*** Opening Data to use ***
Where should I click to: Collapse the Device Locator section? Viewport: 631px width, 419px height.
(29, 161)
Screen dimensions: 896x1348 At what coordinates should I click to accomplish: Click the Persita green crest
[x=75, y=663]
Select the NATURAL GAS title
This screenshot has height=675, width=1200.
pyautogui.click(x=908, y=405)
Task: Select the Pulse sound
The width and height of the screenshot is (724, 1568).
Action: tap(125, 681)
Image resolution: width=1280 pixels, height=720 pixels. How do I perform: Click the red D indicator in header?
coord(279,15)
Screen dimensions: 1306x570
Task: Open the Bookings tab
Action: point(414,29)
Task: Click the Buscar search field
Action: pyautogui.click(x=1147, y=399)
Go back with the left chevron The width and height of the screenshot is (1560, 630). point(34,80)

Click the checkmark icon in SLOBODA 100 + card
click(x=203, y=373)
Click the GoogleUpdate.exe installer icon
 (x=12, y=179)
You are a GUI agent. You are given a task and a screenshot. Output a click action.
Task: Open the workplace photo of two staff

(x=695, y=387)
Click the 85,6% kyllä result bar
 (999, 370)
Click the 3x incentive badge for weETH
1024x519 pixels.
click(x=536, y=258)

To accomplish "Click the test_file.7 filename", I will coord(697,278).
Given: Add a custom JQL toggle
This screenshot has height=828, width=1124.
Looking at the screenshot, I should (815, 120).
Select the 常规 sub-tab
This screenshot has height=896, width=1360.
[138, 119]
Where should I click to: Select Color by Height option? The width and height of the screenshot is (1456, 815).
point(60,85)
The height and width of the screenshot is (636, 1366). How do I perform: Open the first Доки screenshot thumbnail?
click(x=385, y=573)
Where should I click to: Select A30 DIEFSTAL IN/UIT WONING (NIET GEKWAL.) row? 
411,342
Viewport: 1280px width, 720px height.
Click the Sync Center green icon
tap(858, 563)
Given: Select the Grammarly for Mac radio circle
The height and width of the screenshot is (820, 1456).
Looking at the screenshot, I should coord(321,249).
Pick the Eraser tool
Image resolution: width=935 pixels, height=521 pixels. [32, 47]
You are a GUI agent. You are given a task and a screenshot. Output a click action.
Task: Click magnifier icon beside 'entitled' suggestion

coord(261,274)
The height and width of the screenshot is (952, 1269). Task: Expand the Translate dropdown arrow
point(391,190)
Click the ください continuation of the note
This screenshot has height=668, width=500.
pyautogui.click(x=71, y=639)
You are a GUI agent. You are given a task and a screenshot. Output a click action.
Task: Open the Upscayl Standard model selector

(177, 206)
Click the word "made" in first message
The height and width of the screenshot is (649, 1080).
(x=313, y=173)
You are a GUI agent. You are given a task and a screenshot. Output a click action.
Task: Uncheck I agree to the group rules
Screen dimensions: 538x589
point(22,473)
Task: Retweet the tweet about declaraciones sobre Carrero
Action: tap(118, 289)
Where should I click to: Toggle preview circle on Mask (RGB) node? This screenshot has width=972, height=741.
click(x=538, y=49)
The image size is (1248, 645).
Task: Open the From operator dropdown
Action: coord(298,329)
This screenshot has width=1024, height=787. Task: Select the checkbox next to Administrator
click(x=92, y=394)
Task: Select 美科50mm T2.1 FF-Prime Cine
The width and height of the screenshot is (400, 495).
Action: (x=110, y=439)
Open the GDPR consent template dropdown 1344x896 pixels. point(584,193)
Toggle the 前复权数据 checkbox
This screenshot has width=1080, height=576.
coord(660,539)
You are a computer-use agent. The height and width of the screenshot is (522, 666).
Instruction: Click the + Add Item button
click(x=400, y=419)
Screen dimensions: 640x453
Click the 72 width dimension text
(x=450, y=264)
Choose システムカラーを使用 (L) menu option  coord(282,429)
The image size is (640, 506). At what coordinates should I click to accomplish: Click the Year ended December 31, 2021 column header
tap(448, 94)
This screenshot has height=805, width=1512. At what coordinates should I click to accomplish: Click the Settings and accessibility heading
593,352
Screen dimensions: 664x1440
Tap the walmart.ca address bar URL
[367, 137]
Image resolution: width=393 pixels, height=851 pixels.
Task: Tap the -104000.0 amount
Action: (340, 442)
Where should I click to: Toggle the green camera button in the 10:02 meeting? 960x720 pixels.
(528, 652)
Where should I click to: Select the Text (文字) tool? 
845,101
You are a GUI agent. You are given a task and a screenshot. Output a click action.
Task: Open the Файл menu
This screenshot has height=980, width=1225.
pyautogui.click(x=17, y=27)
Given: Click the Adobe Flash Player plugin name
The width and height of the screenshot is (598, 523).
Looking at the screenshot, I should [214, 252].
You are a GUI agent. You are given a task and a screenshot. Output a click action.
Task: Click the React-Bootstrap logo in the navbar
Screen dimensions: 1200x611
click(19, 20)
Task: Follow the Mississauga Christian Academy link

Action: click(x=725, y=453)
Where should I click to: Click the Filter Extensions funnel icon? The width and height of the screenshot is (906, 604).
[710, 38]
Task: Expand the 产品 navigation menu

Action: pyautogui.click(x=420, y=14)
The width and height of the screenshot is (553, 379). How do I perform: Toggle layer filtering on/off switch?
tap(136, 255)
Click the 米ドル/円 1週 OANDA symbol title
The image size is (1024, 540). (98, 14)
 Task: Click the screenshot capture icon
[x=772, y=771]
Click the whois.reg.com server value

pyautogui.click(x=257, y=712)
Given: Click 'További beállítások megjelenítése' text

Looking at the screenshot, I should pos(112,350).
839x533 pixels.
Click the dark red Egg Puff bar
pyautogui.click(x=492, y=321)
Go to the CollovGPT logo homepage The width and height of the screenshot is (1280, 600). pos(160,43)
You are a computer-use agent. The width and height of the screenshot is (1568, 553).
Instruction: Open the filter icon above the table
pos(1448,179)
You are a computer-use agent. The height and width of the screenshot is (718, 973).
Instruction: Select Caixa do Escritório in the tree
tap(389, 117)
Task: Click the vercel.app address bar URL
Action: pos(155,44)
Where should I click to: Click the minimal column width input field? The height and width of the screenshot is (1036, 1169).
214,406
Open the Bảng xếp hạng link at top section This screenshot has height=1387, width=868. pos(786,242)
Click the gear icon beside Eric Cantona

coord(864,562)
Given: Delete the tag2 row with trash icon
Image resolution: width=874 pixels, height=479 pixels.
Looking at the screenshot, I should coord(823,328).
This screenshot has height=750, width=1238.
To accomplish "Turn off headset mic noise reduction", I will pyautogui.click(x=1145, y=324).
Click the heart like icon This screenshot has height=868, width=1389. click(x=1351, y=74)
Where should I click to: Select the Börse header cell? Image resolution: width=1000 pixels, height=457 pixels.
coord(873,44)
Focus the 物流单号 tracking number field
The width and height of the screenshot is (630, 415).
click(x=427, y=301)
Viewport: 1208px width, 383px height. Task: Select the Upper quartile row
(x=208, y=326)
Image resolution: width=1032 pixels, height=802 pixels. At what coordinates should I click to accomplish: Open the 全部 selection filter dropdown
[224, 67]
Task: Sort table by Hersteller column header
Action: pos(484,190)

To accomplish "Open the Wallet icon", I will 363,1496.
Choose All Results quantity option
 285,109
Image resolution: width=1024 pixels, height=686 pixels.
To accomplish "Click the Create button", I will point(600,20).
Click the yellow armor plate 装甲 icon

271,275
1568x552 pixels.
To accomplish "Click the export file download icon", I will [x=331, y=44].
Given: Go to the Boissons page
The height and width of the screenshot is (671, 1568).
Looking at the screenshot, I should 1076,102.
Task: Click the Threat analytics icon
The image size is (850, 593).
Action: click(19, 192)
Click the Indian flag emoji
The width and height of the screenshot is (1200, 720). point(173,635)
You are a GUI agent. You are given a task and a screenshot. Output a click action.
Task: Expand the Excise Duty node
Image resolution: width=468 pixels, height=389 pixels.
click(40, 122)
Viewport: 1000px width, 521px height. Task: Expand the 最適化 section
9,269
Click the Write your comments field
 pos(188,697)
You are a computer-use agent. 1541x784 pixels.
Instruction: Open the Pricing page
*** Closing Data to use ***
The reply should hold only the lines from the beginning of the listing to the line with "Go back with", both ends included, unchanged.

Where should I click to: Collapse the Device Locator section? Viewport: 631px width, 419px height.
(29, 161)
Screen dimensions: 896x1348 At what coordinates should I click to accomplish: Click the Persita green crest
[x=75, y=663]
Select the NATURAL GAS title
This screenshot has height=675, width=1200.
pyautogui.click(x=908, y=405)
Task: Select the Pulse sound
The width and height of the screenshot is (724, 1568).
Action: tap(125, 681)
Image resolution: width=1280 pixels, height=720 pixels. How do I perform: Click the red D indicator in header?
coord(279,15)
Screen dimensions: 1306x570
Task: Open the Bookings tab
Action: point(414,29)
Task: Click the Buscar search field
Action: pyautogui.click(x=1147, y=399)
Go back with the left chevron The width and height of the screenshot is (1560, 630). point(34,80)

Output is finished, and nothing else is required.